----- Data -----

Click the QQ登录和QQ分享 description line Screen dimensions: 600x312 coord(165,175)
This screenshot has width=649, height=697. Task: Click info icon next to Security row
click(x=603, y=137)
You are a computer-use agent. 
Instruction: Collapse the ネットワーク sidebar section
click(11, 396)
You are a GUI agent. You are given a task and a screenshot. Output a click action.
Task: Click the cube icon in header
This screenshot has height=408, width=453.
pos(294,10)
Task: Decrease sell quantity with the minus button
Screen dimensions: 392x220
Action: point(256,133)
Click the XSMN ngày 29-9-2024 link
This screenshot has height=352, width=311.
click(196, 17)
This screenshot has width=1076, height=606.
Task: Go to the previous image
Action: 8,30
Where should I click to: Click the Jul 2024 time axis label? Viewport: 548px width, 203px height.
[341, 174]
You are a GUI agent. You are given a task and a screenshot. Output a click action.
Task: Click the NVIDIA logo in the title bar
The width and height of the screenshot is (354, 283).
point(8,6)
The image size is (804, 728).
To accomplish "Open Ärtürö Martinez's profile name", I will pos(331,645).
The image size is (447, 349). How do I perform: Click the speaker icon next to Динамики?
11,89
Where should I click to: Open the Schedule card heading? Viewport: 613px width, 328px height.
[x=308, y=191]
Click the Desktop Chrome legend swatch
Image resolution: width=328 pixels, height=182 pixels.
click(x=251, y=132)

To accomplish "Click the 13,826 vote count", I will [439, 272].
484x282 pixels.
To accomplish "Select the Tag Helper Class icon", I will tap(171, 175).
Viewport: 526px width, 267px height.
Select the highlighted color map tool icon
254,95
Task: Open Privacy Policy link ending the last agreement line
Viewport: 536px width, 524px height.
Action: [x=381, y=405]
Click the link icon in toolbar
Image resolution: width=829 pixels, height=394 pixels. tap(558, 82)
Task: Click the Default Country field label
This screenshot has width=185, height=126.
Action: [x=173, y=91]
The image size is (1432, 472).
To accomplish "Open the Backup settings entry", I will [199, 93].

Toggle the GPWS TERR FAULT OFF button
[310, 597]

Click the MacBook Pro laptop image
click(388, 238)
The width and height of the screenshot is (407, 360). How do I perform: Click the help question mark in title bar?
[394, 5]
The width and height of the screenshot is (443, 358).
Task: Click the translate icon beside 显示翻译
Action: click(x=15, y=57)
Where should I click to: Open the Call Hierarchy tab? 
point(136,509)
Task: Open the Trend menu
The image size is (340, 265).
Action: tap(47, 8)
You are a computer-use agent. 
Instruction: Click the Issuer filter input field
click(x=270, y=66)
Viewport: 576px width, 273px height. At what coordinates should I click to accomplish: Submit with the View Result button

-----

● What you need to do
Wherever the word "with" turns up in a line of the entries above, copy that line.

● Reply
Task: Decrease sell quantity with the minus button
Viewport: 576px width, 273px height. At what coordinates should I click to accomplish: Submit with the View Result button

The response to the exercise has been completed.